Quanta cordura e quanto amor ao pecador! Quanto desejo de atraí-lo! Que absurdo, que aberração comete o pecador se ele se desespera! O pior do pecado dele não é a falta, é o desespero. Enquanto ele conservar a confiança ele pode voltar, e há torrentes de razão para confiar.
Outra citação, também muito interessante:
“Não desejas — diz São João Crisóstomo dirigindo-se ao pecador — tanto a remissão de teus pecados quanto Deus deseja perdoar-te”.
São João Crisóstomo, ao ver um pecador querendo sair do seu pecado lhe diz: “Deus deseja mais que tu te convertas, do que tu mesmo o desejas”.
Compreende-se, portanto, quanta confiança deve ter um pecador quando ele pede sua conversão a Deus. Ele pede uma graça que o próprio Deus deseja mais do que ele. Como não ter toda a confiança?

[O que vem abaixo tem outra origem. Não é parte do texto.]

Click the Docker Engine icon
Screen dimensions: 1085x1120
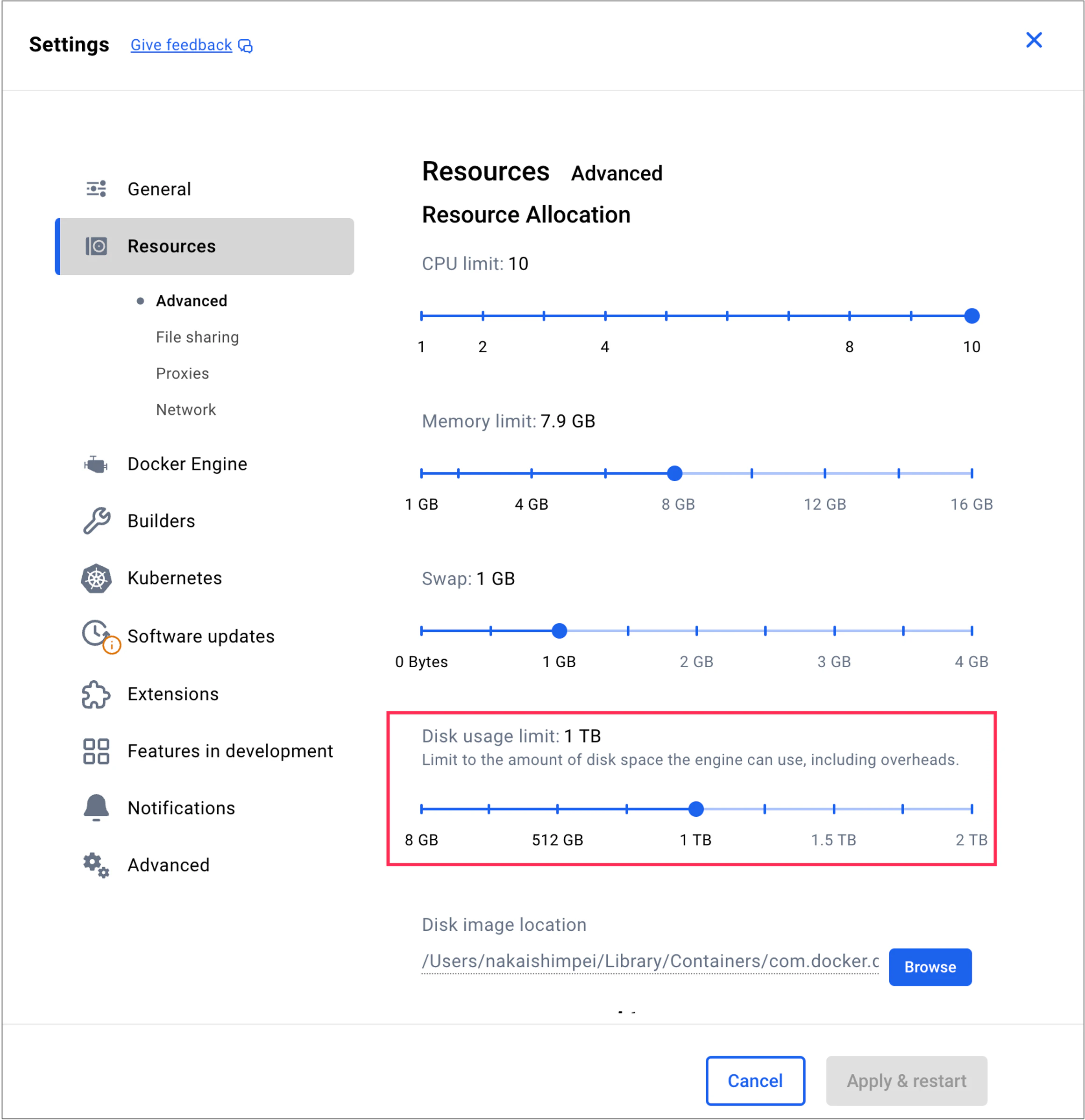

Importunidade, o principal requisito da oração
Ainda São João Crisóstomo, ao comentar São Mateus, diz:
“Não há o que não obtenhas pela oração, ainda que estejas carregado de mil pecados, contanto que a oração seja instante e contínua” (Hom. 23 in Matth).
Note-se bem que São João Crisóstomo é um dos grandes Doutores da Igreja.
Sua frase condensa o que acima afirmávamos. “Não há o que não obtenhas pela oração”, diz ele. Ou seja, ele inclui tudo. “Ainda que estejas carregado de mil pecados...”, não de um só pecado.
Para se obter o que se pede, a condição será ter firme propósito ou qualquer outra coisa? Não, não é. “Contanto que a oração seja instante e contínua”, não é necessário mais nada.
É preciso ser importuno. A oração obtém tudo na medida em que é insistente, caso contrário não é boa oração. Mais claro não podia ser. Ou as palavras humanas não têm sentido, ou o sentido é esse.